[Part of a data file]
------------------------

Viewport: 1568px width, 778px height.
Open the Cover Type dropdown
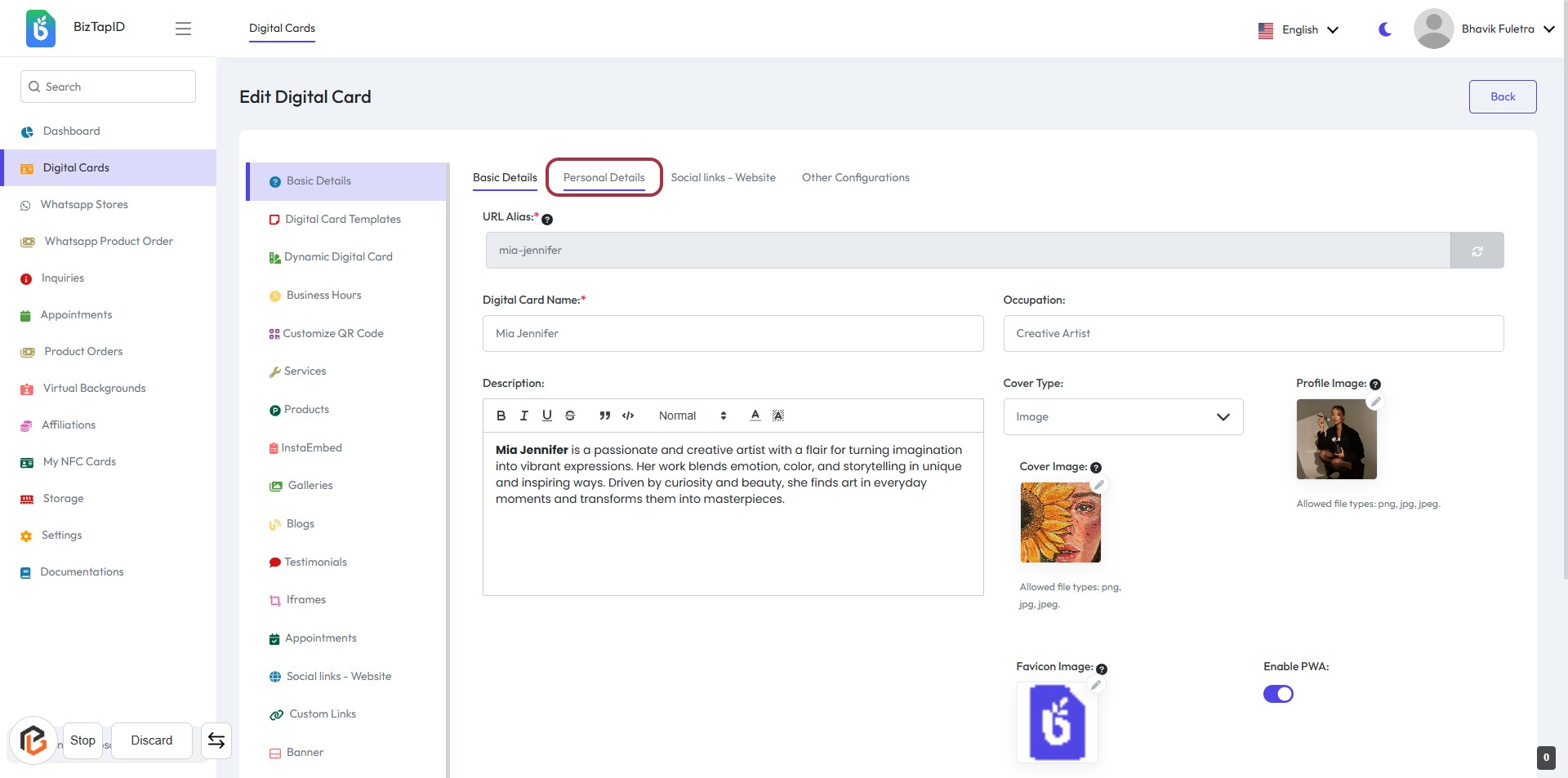1123,416
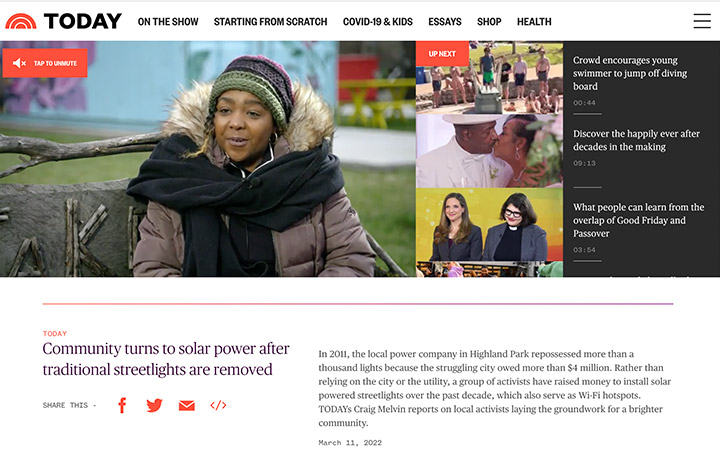Open 'Discover the happily ever after' title
The height and width of the screenshot is (460, 720).
click(x=636, y=140)
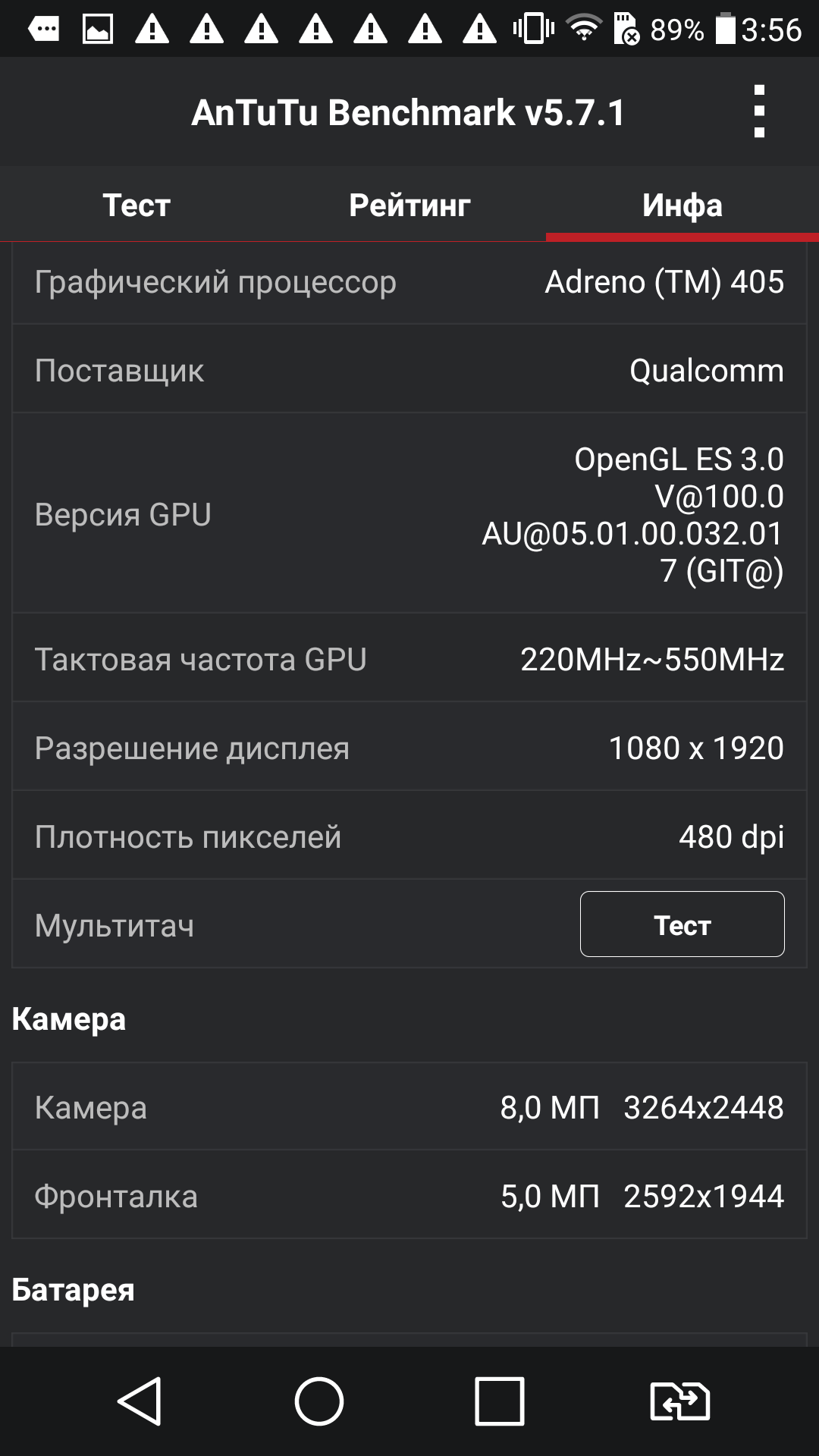This screenshot has height=1456, width=819.
Task: Tap the screen-switch icon in navigation bar
Action: 680,1401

------------------------

PROBLEM TO WORK ON: Transcribe every row above verbatim, leaving out the pictures.

RESPONSE:
Viewport: 1568px width, 778px height.
Open the Cover Type dropdown
1123,416
Open 'Discover the happily ever after' title
The height and width of the screenshot is (460, 720).
click(x=636, y=140)
This screenshot has height=1456, width=819.
Task: Tap the screen-switch icon in navigation bar
Action: 680,1401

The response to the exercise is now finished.